If the Trim leading spaces check box is set, then leading blank spaces are not (erroneously) interpreted as field separators, and in this example, the 4 (rows) by 3 (columns) data matrix is properly imported. |
File contents | Displays the contents of the text file to import. |
OK | Accepts the options selected and imports the text file. |
Cancel | Closes the dialog box without importing the text file. |
Column Type Specifiers
- A - Text (Alphanumeric)
- F - Float (also R - Real)
- D - Double Float (also DR - Double Real)

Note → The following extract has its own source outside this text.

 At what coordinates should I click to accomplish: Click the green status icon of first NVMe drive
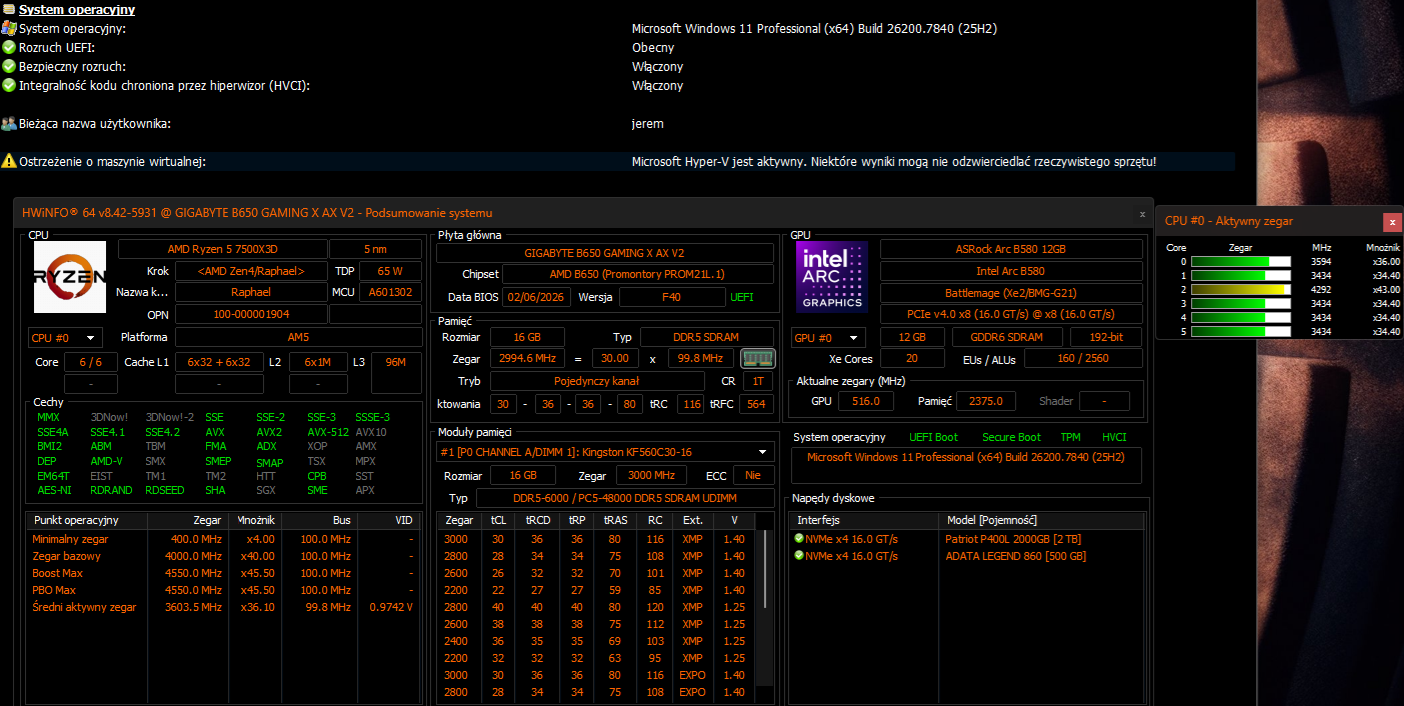pos(799,539)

- I - Integer (also NI - Normal Integer) - values ± 32767
- S - Short Integer (also SI) - values ± 127
- LI - Long Integer (also J) - values ± 2,140,000,000
- L - Logical
The format specified as logical is expected to contain text designators of true and false. The following three conventions are recognized by Statistica when the data are imported:
- TRUE or FALSE if the field length is 5 or more.
- YES or NO if it is 3 or 4 characters long.

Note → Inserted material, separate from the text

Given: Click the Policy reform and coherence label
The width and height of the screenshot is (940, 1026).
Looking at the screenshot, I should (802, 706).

- Y, N, or T, F respectively, if it is 1 character long.
Values of TRUE or YES are imported as 1, FALSE or NO is imported as 0.
Text fields (type A) must also include a length value from 1 to 255 immediately following the letter A, indicating the maximum possible length of text in this field.
The slash character (/) can be used to indicate that the remainder of the current line in the input file should be ignored (that is, skip to the next line in the input file). If the multiplier precedes a list of formats enclosed in parentheses, then the list of formats within the parentheses is repeated the number of times specified by the multiplier.
Example: 2(2L a5) is equivalent to L L A5 L L A5 and specifies two Logical variables followed by a Text variable that can hold up to five characters, then two more Logical variables and a final Text variable (again up to five characters).